Three-dimensional MP-PIC simulation of the steam gasification of biomass in a spouted bed gasifier

Abstract

By coupling the heat transfer and chemical reactions, biomass-steam gasification in a lab-scale spouted gasifier is numerically simulated via the multiphase particle-in-cell approach. The proposed model is firstly validated with the experimental results. Then, the spatial distributions of biomass particles, spout-annulus boundary, the gas species, the gas-solid flux, together with the influences of operating parameters are discussed. The results demonstrate that: (i) similar to the well-known Brazil nut effect, density-induced segregation of biomass and sand species results in the accumulation of large-diameter biomass species near the bed surface.

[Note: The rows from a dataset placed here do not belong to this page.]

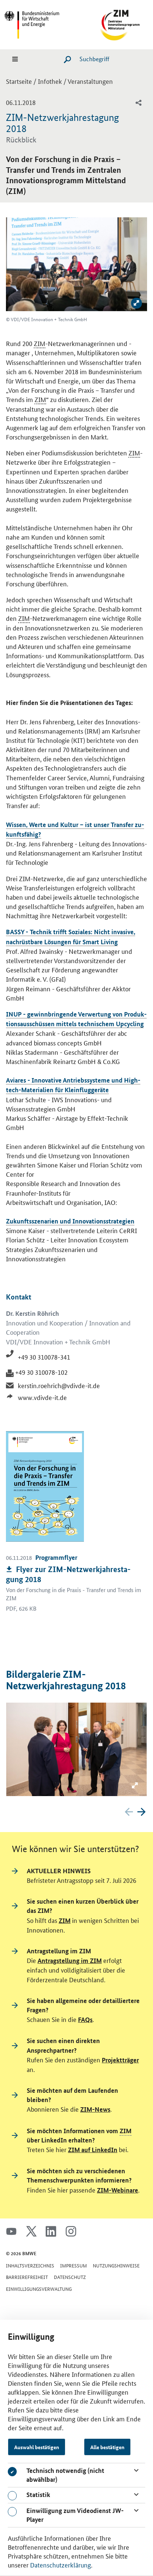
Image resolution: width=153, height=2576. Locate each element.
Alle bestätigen (107, 2447)
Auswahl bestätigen (36, 2447)
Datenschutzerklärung (60, 2564)
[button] (141, 1811)
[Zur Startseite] (112, 23)
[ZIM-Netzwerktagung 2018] (76, 1749)
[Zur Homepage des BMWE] (40, 23)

High temperature does not change the general distribution of the spout-annulus boundary; (ii) the gaseous products mainly concentrate in the fountain; enlarging the bed height and biomass diameter reduces but increases the mole fraction of CO and H2, respectively. The steam-biomass ratio has a promoting effect on the production of H2, while higher gasification temperature reduces the H2 yield; (iii) enlarging the bed height and steam-biomass ratio decreases and increases the vertical flux of both the gas and solid phase in the dense region, respectively. The increase of bed height and steam-biomass ratio reduces and enlarges the gas voidage, respectively. The results obtained in this work provide meaningful insights regarding the presence of Brazil nut effect induced by the density difference and the complicated multiphase flow in the spouting apparatus, which will be beneficial to the design and optimization of this kind of gasifier.